• **DIE AUFGABE**
Zitieren Sie aus dem Text über Panama unten wörtlich die Stelle, die bei „Es gilt, die“ beginnt und bei „der Landenge hingewiesen.“ endet.

#### AUSGEWÄHLTER AUSZUG

Panama blühete unter diesen Verhältnissen zu einer der schönsten und reichsten Städte Amerika’s empor. Sein größter Flor fällt in das 17. Jahrhundert. Die Stadt hatte damals 90,000 Einwohner. Als aber der Schmuggel der Niederländer und Britten mit den spanischen Colonieen den gesetzmäßigen Handel des Mutterlandes immer mehr schmälerte, nahm auch Panama’s Flor ab, und als man, bei vervollkommneter Schifffahrt, den langen Weg um das Cap Horn nach den amerikanischen Westküsten dem kürzeren, aber kostspieligeren Landtransport von Portobello queer über den Isthmus vorzog, verlor Panama die ausschließlichen Vortheile, die es bisher genossen hatte. Nach der Trennung der Colonieen vom Mutterlande sank es zur bloßen Landstadt herab, die jetzt 13,000 Einwohner hat. Keine Spur seiner ehemaligen Handelsgröße ist mehr übrig. Im Hafen vertreten ein paar armselige Piroguen die Kauffahrerflotten der Vorzeit, und die nach Portobello führende gepflasterte Straße, sonst jährlich von 3–400,000 Maulthieren begangen, auf die sich der Handel der halben neuen Welt hin und her bewegte, ist verlassen und mit Gestrüpp und Gras überwachsen. Die Schwesterstadt Portobello ist noch tiefer gesunken. Es ist dieser weltberühmte Hafen jetzt nichts weiter als ein elendes Dorf von Bambushütten, eingebaut den Ruinen der alten Prachtstadt. Der Ort, die Wohnung der äußersten Armuth, zählt kaum 1200 Seelen.

[26] Das 19. Jahrhundert, berufen, die Verbindungen der Völker zugleich zu vereinfachen und zu vervielfältigen, wird auch Panama wieder blühend machen; denn obschon man die Wichtigkeit seiner Lage an der Landenge, welche beide Hälften der neuen Welt zusammenknüpft, längst erkannt hat, so sind doch erst in der Neuzeit die Mittel gegeben, sie recht geltend zu machen.

Es gilt, die Landenge mittelst eines Kanals oder einer Eisenbahn zu durchschneiden, die von der Ostküste nach Panama führt. Vergeblich hat man seit 200 Jahren versucht, den langen und beschwerlichen Umweg um das Cap Horn dadurch zu vermeiden, daß man einen Pfad in den stillen Ozean durch die Hudsonsbai und um die Nordküste Amerika’s suchte. Alle diese Versuche blieben für den Zweck fruchtlos; man sah sich immer wieder auf die Durchschneidung der Landenge hingewiesen.

########
#### DATENAUSZUG

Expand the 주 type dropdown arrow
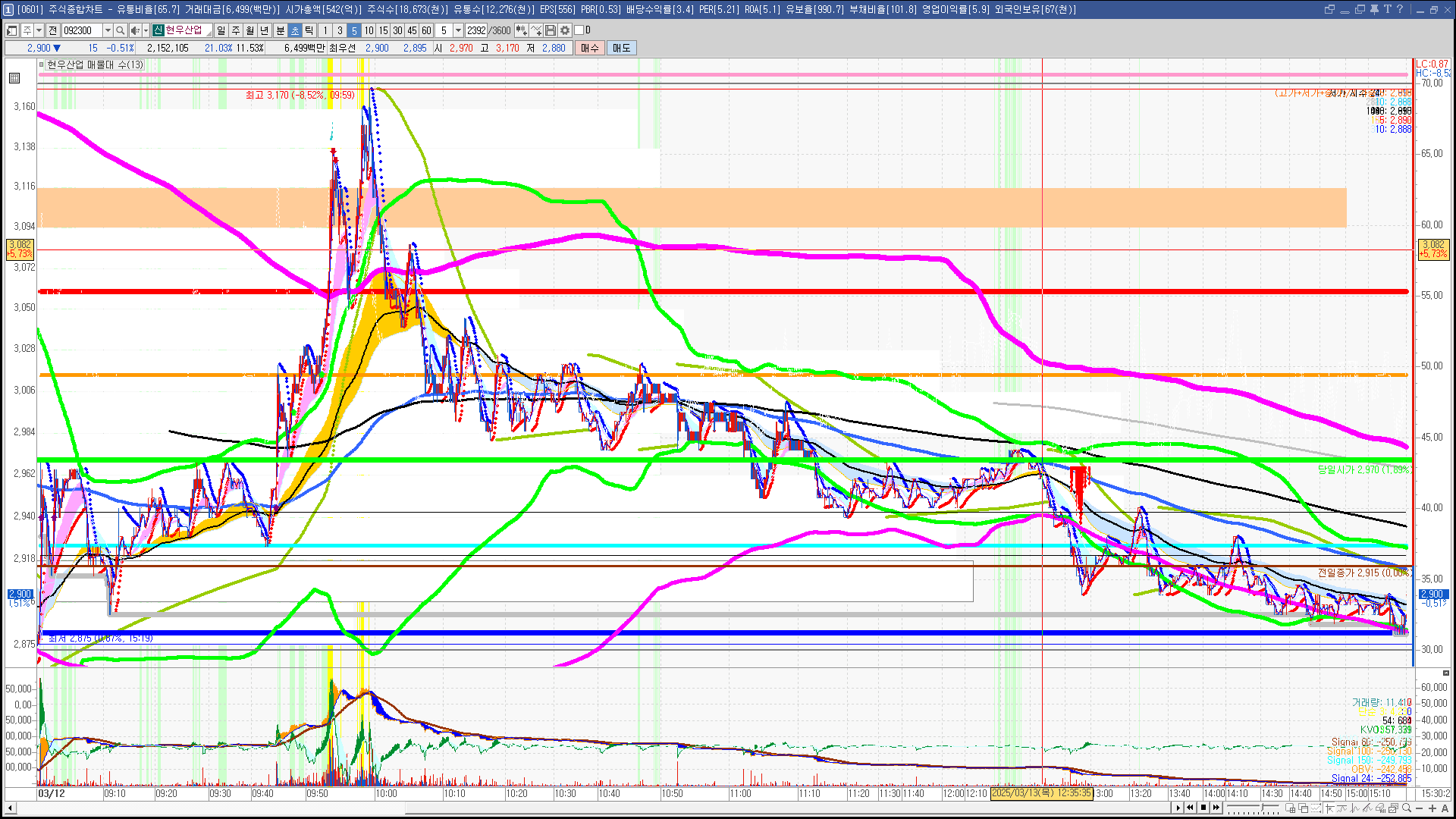This screenshot has height=819, width=1456. tap(39, 30)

########

• **LÖSUNG DER AUFGABE**
Es gilt, die Landenge mittelst eines Kanals oder einer Eisenbahn zu durchschneiden, die von der Ostküste nach Panama führt. Vergeblich hat man seit 200 Jahren versucht, den langen und beschwerlichen Umweg um das Cap Horn dadurch zu vermeiden, daß man einen Pfad in den stillen Ozean durch die Hudsonsbai und um die Nordküste Amerika’s suchte. Alle diese Versuche blieben für den Zweck fruchtlos; man sah sich immer wieder auf die Durchschneidung der Landenge hingewiesen.